ヨーロッパ史が好きなアラサー女子。ヨーロッパの絵画も好きで、関連した歴史の本を読み漁り、歴女ライフを満喫。ここ最近はブルボン家に関する本を愛読中!そんなまぁこがアンリ4世の知られざる生涯と愛妾ガブリエルの死について紹介していく。

1 「宙返りのアンリ」と呼ばれたアンリ4世

image by iStockphoto

アンリ4世ブルボン朝を開いた人物です。彼はフランス歴代の王の中でも人気があります。それはナントの王令によってユグノーと呼ばれるプロテスタントの信仰を保護したため。しかし彼の周りでは不審な死を遂げた人物がいました。それはアンリ4世の愛妾だったガブリエル。今回はアンリ4世の治世について紹介しつつ、寵姫ガブリエルの死の真相について見ていきたいと思います。

1-1 ユグノー戦争

Francois Dubois 001.jpg
By François Dubois - [1], パブリック・ドメイン, Link

まずユグノーについてですが、これはカトリック信者から見たカルヴァン派のプロテスタントの呼び名です。もともとフランスはカトリックを信仰していた国。ですが宗教改革がフランスにも波及し、ユグノー教徒は次第に増えることに。アンリ4世は母がプロテスタントを信仰していたのでその影響からプロテスタントでした。カトリック信者のことを旧教、プロテスタントのことを新教とも言います。

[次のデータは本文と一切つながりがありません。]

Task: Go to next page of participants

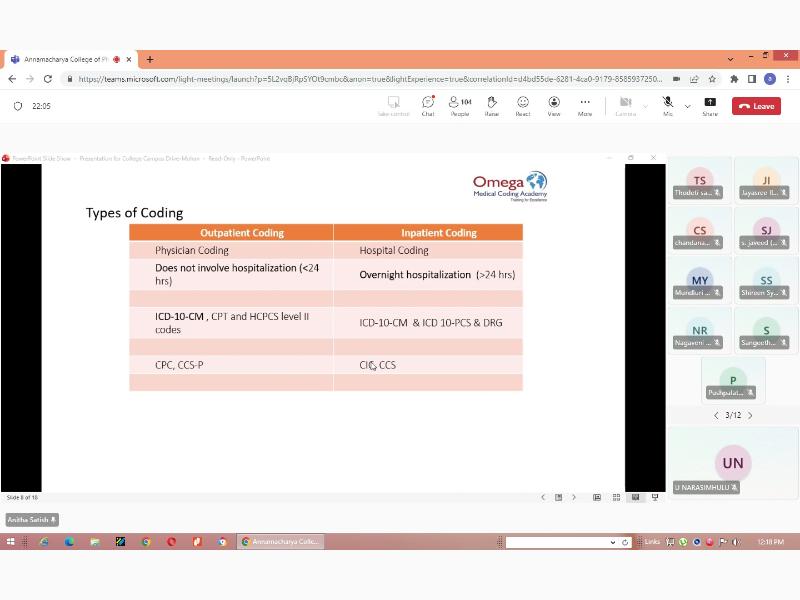Action: tap(750, 415)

そして両者は対立し、1562年からユグノー戦争が始まりました。この戦争は休戦を挟みながら1598年まで続くことになります。とても長い戦いですよね。

1-2 アンリとマルゴの結婚

1572年にアンリとヴァロワ朝の王女マルグリット(愛称マルゴ)が結婚しました。アンリは母の影響で新教徒。対する王女マルグリットは旧教徒でした。当時はユグノー戦争の最中だったため、カトリーヌ・ド・メディシスらが旧教徒と新教徒の2人が結婚すれば国内が安定させることができると策を練ったのです。ところが結婚を祝うために集まった新教徒たちを旧教徒らが襲いました。サンバルテルミの虐殺です。この虐殺によって3000人もの新教徒が命を落とすことに。

1-3 「3アンリの戦い」

兄シャルル9世が病死したため、新たにヴァロワ朝の王座へ座ったのは弟のアンリ3世。フランス国内の宗教内乱は次第に3アンリの戦いと呼ばれるように。これはヴァロワ朝のアンリ3世と、名門貴族ギーズ公アンリ、そしてブルボン家のアンリが王権争いをしたためでした。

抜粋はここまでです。